> [WORK ORDER] Would you reproduce every line of the material exactly?

══ INPUT RECORDS ══

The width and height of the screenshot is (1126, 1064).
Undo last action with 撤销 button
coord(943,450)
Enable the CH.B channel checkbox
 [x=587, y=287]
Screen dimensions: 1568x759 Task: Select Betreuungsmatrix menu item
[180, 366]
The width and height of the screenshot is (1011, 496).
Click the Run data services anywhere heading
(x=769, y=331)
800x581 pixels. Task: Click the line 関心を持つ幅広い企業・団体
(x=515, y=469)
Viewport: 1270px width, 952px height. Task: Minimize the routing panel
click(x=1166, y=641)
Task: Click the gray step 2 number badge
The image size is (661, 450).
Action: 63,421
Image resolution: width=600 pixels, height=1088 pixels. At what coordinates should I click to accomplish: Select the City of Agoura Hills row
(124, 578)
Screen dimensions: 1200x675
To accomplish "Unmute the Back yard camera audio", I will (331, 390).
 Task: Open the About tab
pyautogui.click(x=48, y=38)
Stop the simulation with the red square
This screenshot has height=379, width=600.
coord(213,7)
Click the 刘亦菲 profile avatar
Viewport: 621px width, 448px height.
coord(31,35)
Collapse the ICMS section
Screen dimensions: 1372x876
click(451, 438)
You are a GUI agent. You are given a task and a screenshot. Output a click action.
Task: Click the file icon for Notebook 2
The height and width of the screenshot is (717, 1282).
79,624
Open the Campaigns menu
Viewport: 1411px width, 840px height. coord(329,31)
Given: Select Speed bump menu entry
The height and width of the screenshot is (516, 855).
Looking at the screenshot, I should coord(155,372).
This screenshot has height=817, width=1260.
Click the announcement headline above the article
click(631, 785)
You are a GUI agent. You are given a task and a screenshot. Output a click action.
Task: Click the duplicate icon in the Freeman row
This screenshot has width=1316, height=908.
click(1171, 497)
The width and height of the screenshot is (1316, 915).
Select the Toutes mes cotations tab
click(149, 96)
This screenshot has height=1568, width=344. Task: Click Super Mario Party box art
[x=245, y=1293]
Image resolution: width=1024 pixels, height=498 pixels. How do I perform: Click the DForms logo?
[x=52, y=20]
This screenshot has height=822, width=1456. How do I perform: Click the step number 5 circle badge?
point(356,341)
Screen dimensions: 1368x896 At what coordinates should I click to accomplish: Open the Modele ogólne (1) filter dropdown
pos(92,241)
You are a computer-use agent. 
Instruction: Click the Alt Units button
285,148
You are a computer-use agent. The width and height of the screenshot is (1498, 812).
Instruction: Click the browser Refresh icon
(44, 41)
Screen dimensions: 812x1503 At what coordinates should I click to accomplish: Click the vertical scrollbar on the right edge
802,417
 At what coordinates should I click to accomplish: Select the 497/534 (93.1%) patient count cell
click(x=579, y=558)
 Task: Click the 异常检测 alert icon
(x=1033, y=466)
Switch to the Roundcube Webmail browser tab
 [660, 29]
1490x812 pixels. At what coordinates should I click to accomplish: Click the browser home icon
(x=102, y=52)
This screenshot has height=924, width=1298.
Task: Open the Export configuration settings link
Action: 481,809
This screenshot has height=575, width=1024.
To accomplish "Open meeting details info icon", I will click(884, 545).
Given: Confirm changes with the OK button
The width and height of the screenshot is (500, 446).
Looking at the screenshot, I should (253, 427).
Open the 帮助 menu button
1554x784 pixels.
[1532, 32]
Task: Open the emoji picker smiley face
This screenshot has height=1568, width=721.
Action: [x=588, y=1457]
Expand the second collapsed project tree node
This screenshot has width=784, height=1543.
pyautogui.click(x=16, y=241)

═══

> [EXPECTED ANSWER]
The width and height of the screenshot is (1126, 1064).
Undo last action with 撤销 button
coord(943,450)
Enable the CH.B channel checkbox
 [x=587, y=287]
Screen dimensions: 1568x759 Task: Select Betreuungsmatrix menu item
[180, 366]
The width and height of the screenshot is (1011, 496).
Click the Run data services anywhere heading
(x=769, y=331)
800x581 pixels. Task: Click the line 関心を持つ幅広い企業・団体
(x=515, y=469)
Viewport: 1270px width, 952px height. Task: Minimize the routing panel
click(x=1166, y=641)
Task: Click the gray step 2 number badge
The image size is (661, 450).
Action: 63,421
Image resolution: width=600 pixels, height=1088 pixels. At what coordinates should I click to accomplish: Select the City of Agoura Hills row
(124, 578)
Screen dimensions: 1200x675
To accomplish "Unmute the Back yard camera audio", I will (331, 390).
 Task: Open the About tab
pyautogui.click(x=48, y=38)
Stop the simulation with the red square
This screenshot has height=379, width=600.
coord(213,7)
Click the 刘亦菲 profile avatar
Viewport: 621px width, 448px height.
coord(31,35)
Collapse the ICMS section
Screen dimensions: 1372x876
click(451, 438)
You are a GUI agent. You are given a task and a screenshot. Output a click action.
Task: Click the file icon for Notebook 2
The height and width of the screenshot is (717, 1282).
79,624
Open the Campaigns menu
Viewport: 1411px width, 840px height. coord(329,31)
Given: Select Speed bump menu entry
The height and width of the screenshot is (516, 855).
Looking at the screenshot, I should coord(155,372).
This screenshot has height=817, width=1260.
Click the announcement headline above the article
click(631, 785)
You are a GUI agent. You are given a task and a screenshot. Output a click action.
Task: Click the duplicate icon in the Freeman row
This screenshot has width=1316, height=908.
click(1171, 497)
The width and height of the screenshot is (1316, 915).
Select the Toutes mes cotations tab
click(149, 96)
This screenshot has height=1568, width=344. Task: Click Super Mario Party box art
[x=245, y=1293]
Image resolution: width=1024 pixels, height=498 pixels. How do I perform: Click the DForms logo?
[x=52, y=20]
This screenshot has height=822, width=1456. How do I perform: Click the step number 5 circle badge?
point(356,341)
Screen dimensions: 1368x896 At what coordinates should I click to accomplish: Open the Modele ogólne (1) filter dropdown
pos(92,241)
You are a computer-use agent. 
Instruction: Click the Alt Units button
285,148
You are a computer-use agent. The width and height of the screenshot is (1498, 812).
Instruction: Click the browser Refresh icon
(44, 41)
Screen dimensions: 812x1503 At what coordinates should I click to accomplish: Click the vertical scrollbar on the right edge
802,417
 At what coordinates should I click to accomplish: Select the 497/534 (93.1%) patient count cell
click(x=579, y=558)
 Task: Click the 异常检测 alert icon
(x=1033, y=466)
Switch to the Roundcube Webmail browser tab
 [660, 29]
1490x812 pixels. At what coordinates should I click to accomplish: Click the browser home icon
(x=102, y=52)
This screenshot has height=924, width=1298.
Task: Open the Export configuration settings link
Action: 481,809
This screenshot has height=575, width=1024.
To accomplish "Open meeting details info icon", I will click(884, 545).
Given: Confirm changes with the OK button
The width and height of the screenshot is (500, 446).
Looking at the screenshot, I should (253, 427).
Open the 帮助 menu button
1554x784 pixels.
[1532, 32]
Task: Open the emoji picker smiley face
This screenshot has height=1568, width=721.
Action: [x=588, y=1457]
Expand the second collapsed project tree node
This screenshot has width=784, height=1543.
pyautogui.click(x=16, y=241)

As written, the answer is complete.